Scientific classification
- Kingdom: Animalia
- Phylum: Mollusca
- Class: Gastropoda
- Subclass: Caenogastropoda
- Order: Neogastropoda
- Superfamily: Conoidea
- Family: Conidae
- Genus: Conus
- Species: C. varius
- Binomial name: Conus varius Linnaeus, 1758
- Synonyms: Conus (Strategoconus) varius Linnaeus, 1758 · accepted, alternate representation; Conus hevassii A. Adams, 1855; Conus pulchellus G. B. Sowerby I, 1834 (invalid: junior homonym of Conus pulchellus Swainson, 1822); Cucullus annularis Röding, 1798; Cucullus granulosus Röding, 1798; Cucullus radula Röding, 1798; Rolaniconus varius (Linnaeus, 1758); Stephanoconus varius Habe, T. 1964;

= Conus varius =

- Authority: Linnaeus, 1758
- Conservation status: LC
- Synonyms: Conus (Strategoconus) varius Linnaeus, 1758 · accepted, alternate representation, Conus hevassii A. Adams, 1855, Conus pulchellus G. B. Sowerby I, 1834 (invalid: junior homonym of Conus pulchellus Swainson, 1822), Cucullus annularis Röding, 1798, Cucullus granulosus Röding, 1798, Cucullus radula Röding, 1798, Rolaniconus varius (Linnaeus, 1758), Stephanoconus varius Habe, T. 1964

Species of sea snail

Conus varius, common name the freckled cone, is a species of sea snail, a marine gastropod mollusk in the family Conidae, the cone snails and their allies.
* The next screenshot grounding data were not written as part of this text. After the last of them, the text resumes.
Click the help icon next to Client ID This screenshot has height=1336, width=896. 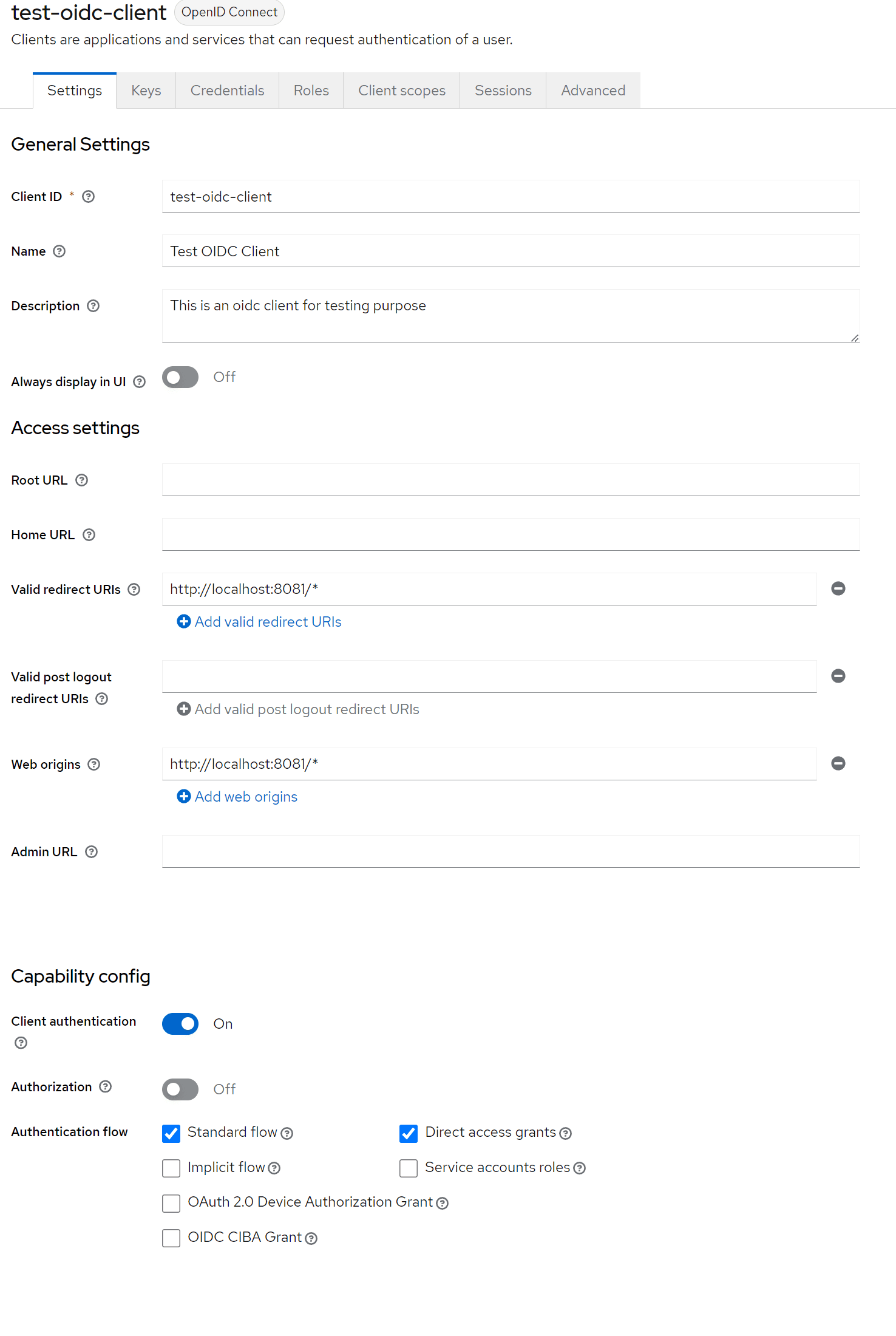pyautogui.click(x=88, y=197)
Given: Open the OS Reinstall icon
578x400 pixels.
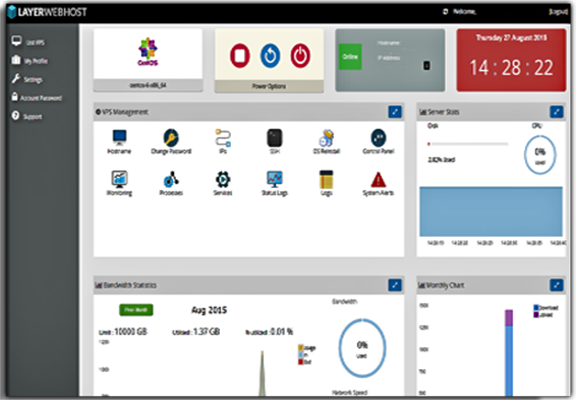Looking at the screenshot, I should tap(326, 138).
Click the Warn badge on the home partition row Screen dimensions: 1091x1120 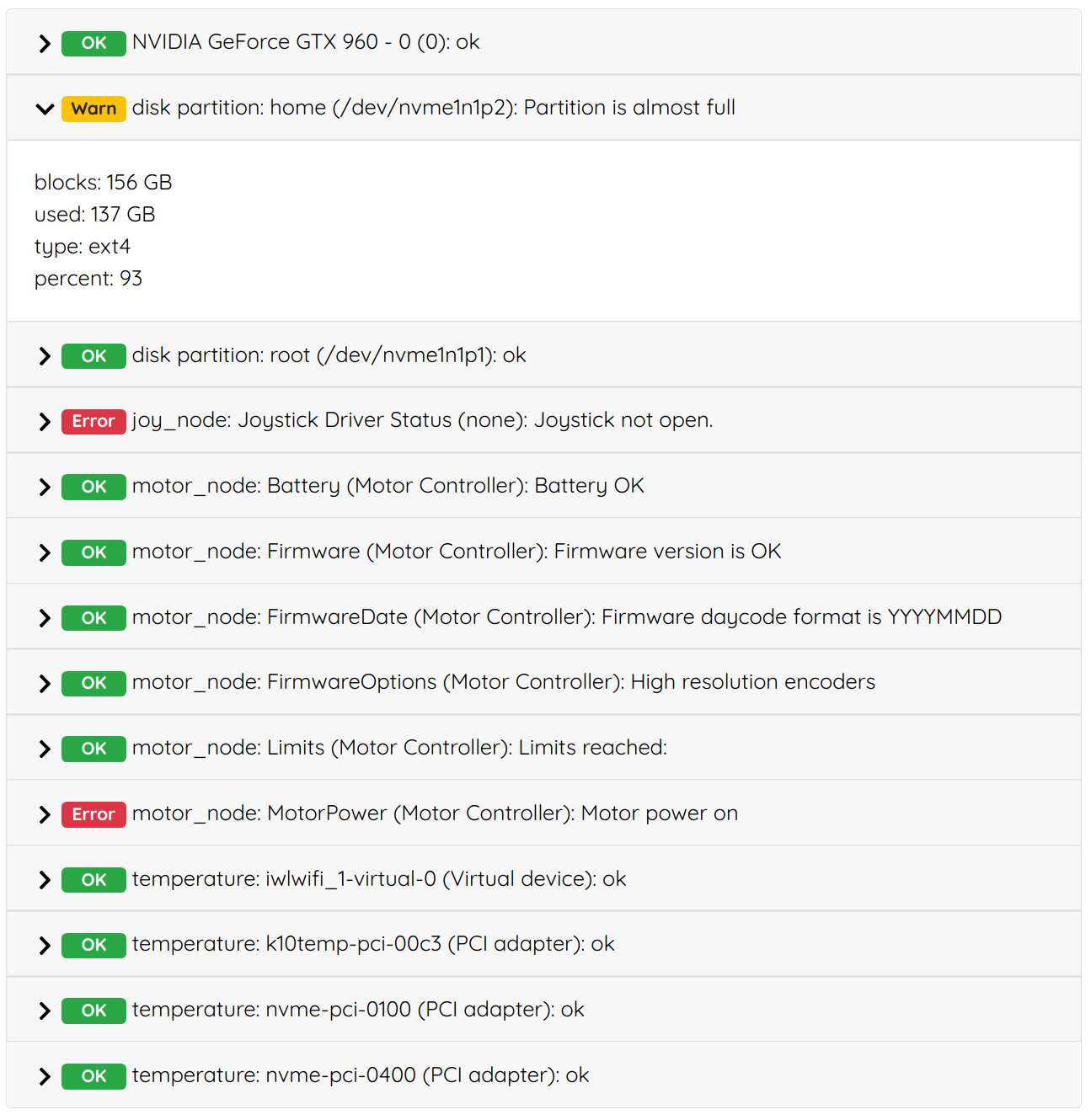(94, 108)
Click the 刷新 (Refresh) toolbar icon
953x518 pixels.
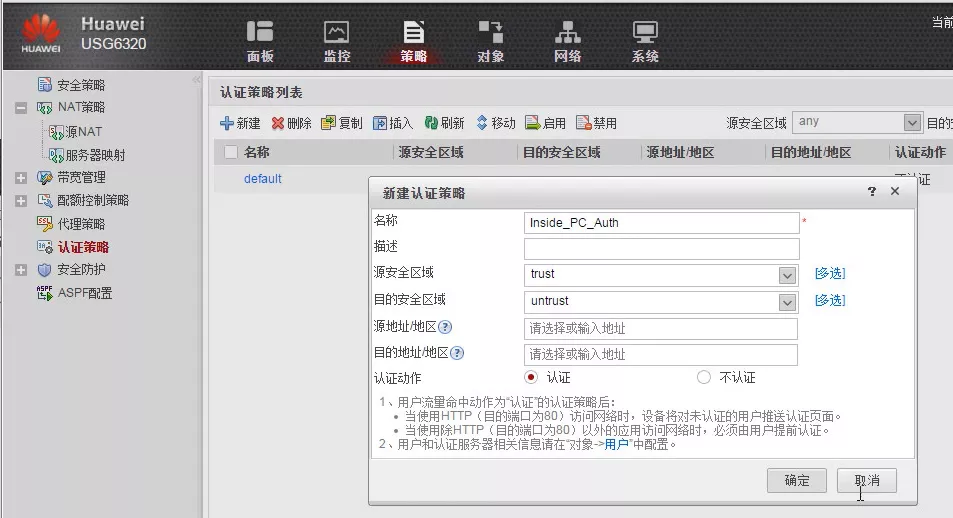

Like all species within the genus Conus, these snails are predatory and venomous. They are capable of stinging humans, therefore live ones should be handled carefully or not at all.

==Description==
The size of the shell varies between 30 mm and 61 mm. The color of the shell is white, marbled with orange, rose, chestnut or chocolate, with sometimes revolving lines of spots. The spire contains rather small tubercles. The basal half of the body whorl shows revolving grooves. The upper half of the body whorl shows revolving rows of tubercles, which become more distinct towards the spire.

==Distribution==
This species occurs in the Indian Ocean off East Africa, the Mascarene Islands and Aldabra; off Fiji and Australia (Northern Territory, Queensland).